Baby Vs. The Bar. M.J. Rodgers
“Excuse me, please,” she said, still maintaining her mellow tone as she squeezed forward.
She squirmed through the crowd, pushed open a hallway door marked Women, and disappeared quickly inside. The sign on the door immediately halted the male reporters just outside it. They set their cameras down to wait.
Marc saw his chance and took it. He dove through the throng. Then, much to everyone’s surprise, he burst through the door with the Women sign on it.
He knew this door. It was the one he had come through this morning. Despite its outside labeling, it led to an exit stairwell as well as to the ladies’ room. Marc suspected the former was where Remy was really headed.
The moment the door closed behind him, he heard the quick click-clack of her high-heeled shoes on the metal stairs about a flight and a half below. He had been right. He hurried down the stairs after her. But even in those heels she moved fast. It took some effort to catch her.
“Dr. Westbrook, I have to talk to you,” he called.
Remy had always prided herself on keeping her cool, but this untenable situation was sorely testing her patience. She recognized the arrogant attorney’s voice right away. She kept moving down the stairs as fast as she could as she sent her response back to him. “No.”
His words followed her, as did the sound of his footsteps.
“Dr. Westbrook, I’m sorry about your being dragged into all this. Believe me, I’m on your side.

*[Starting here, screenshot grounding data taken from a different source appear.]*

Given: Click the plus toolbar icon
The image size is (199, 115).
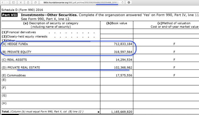Looking at the screenshot, I should 21,2.
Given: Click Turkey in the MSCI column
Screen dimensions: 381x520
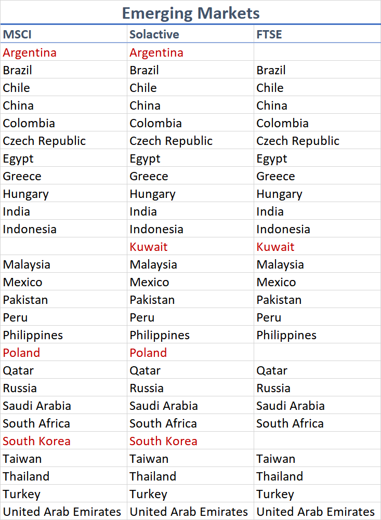Looking at the screenshot, I should [21, 494].
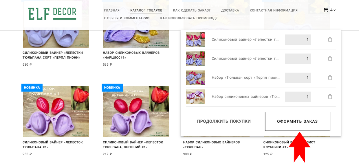Click ПРОДОЛЖИТЬ ПОКУПКИ button

[224, 121]
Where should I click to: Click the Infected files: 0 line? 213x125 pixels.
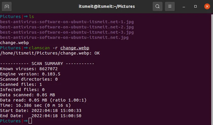22,90
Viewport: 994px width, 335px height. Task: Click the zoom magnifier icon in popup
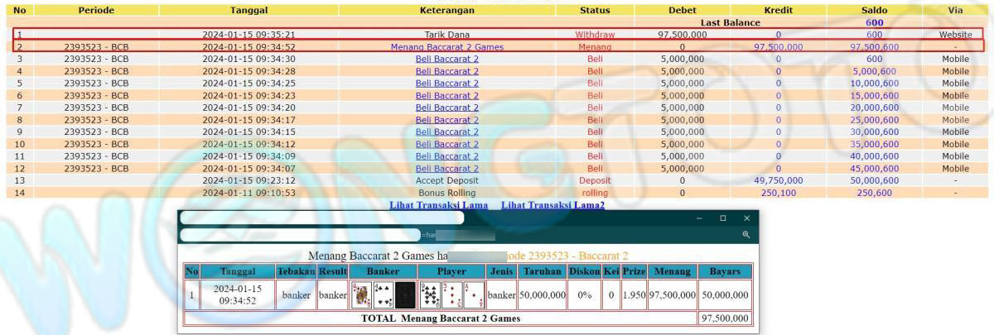click(746, 235)
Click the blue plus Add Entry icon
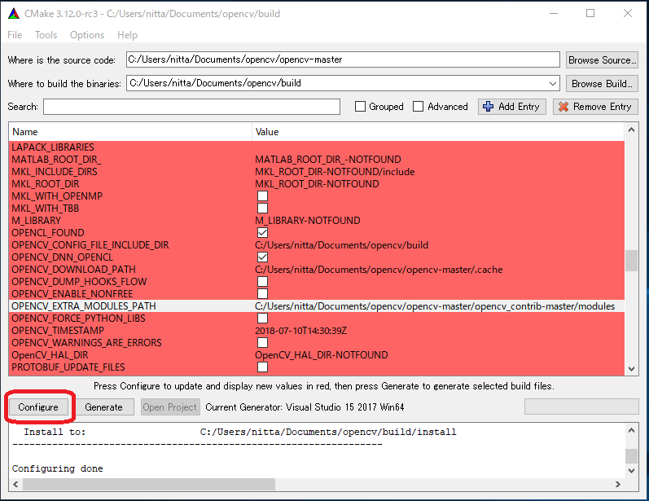 [x=489, y=107]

I don’t think your child is David’s, either. I agree that Binick probably selected your record from his files only because the timing would sound right to the jury. He’s just using you and your child in order to try to lower the settlement Louie Demerchant will get in his suit against Bio-Sperm.”

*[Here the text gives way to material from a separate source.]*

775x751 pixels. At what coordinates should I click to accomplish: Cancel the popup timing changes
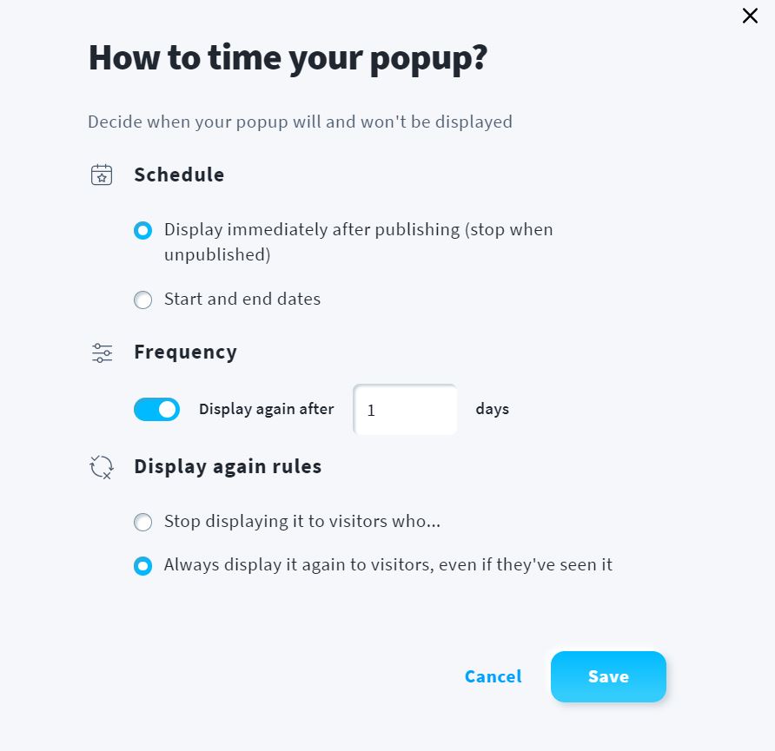[x=493, y=676]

Remy halted on the next landing and whirled on him. “If that’s really what you believe, Truesdale, why did you insist on so ruthlessly exposing my personal life on the stand?”
“Because I thought you were lying. At first.”
His deep-set, cobalt blue eyes stared at her as they had since the moment she had stepped into the courtroom. Their focused intensity was laser blue hot. His body was a tall, lean inverted triangle in a perfectly cut dark blue suit. The stairwell lights lit the thick polished brass of his hair, a color that perfectly matched his far-too-brassy manner.
But the smile he flashed her now was pure charm and overlaid that hard, finely chiseled professional face with an impossibly engaging light of boyish sincerity.
He was so obviously one of those men gifted from birth to simply fly over those obstacles that clobbered the rest of humanity. She thoroughly resented that in him. But resisting that surprisingly boyish smile was something even she was finding very difficult to do.
“Why did you think I was lying?” she asked.
“I thought you were in on this nasty scheme to get Louie Demerchant to think he has a great-grandchild. Binick knows Louie Demerchant would love to believe it’s true. He’s playing on the old man’s emotions, banking on the false hope working to his advantage. If the jury thinks there’s a great-grandchild, Binick believes they might deny Louie’s claim to damages or, at least, lower the damages.”
“I...see. Well, I’m sorry for Mr. Demerchant if that’s what Binick’s doing, but none of this has anything to do with me. Now, I really must go.”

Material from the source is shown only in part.